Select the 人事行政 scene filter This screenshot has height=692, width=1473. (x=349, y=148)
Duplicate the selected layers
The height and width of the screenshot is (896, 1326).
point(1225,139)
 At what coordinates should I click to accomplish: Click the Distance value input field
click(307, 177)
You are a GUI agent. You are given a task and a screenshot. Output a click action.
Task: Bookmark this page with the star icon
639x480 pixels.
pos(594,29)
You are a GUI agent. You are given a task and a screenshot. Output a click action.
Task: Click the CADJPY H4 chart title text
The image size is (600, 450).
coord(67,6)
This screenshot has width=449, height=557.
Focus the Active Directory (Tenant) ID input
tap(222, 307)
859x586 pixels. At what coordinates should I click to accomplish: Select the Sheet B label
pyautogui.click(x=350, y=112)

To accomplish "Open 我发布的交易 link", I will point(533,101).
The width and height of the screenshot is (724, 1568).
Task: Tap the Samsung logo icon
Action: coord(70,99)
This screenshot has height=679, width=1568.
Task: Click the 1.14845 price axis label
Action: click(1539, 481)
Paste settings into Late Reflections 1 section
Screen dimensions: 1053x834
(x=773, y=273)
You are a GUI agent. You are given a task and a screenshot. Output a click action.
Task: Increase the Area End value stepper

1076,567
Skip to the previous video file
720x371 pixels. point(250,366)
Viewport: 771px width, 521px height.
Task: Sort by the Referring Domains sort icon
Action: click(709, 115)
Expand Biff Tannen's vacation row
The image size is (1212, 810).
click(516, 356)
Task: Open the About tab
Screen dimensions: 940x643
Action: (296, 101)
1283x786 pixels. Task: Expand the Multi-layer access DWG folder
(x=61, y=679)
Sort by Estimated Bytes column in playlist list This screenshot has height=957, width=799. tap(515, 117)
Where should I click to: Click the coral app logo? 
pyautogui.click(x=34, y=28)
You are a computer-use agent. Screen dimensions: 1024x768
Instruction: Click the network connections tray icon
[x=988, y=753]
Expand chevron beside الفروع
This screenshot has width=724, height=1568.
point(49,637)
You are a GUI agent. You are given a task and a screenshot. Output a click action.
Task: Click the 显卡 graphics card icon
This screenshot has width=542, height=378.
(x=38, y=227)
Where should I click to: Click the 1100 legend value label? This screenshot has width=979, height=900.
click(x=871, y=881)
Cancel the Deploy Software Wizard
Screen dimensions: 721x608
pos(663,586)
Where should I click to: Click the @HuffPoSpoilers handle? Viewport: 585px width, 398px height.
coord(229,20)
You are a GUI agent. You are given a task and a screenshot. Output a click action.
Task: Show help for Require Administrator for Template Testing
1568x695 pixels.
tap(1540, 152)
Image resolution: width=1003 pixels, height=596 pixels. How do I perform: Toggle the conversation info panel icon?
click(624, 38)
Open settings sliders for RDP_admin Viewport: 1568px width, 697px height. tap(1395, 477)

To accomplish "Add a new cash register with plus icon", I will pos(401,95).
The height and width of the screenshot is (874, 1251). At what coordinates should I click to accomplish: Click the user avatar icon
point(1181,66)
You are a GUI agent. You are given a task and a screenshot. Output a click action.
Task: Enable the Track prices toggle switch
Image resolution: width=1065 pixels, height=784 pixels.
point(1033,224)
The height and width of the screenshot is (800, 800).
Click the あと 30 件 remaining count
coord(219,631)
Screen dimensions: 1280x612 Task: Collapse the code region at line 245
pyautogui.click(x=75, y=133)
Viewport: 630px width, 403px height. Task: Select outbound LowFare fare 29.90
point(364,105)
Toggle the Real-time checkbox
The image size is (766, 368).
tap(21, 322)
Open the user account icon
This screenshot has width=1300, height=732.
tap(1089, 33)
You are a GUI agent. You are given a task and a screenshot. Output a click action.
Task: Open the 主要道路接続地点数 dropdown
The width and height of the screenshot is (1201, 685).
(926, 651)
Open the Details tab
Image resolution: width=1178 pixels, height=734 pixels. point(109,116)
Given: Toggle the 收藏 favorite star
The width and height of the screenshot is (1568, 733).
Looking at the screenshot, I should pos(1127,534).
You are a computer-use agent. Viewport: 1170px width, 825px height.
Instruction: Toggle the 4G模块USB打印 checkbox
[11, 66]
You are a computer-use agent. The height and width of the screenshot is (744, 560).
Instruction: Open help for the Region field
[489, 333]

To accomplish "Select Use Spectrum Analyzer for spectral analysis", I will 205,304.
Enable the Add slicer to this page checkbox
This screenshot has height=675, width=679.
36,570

• _EXERCISE_: Filter the entries above and return only the lines holding "computer".

• _EXERCISE ANSWER_:
You are a computer-use agent. Screen dimensions: 1024x768
You are a computer-use agent. Viewport: 1170px width, 825px height.
You are a computer-use agent. The height and width of the screenshot is (744, 560).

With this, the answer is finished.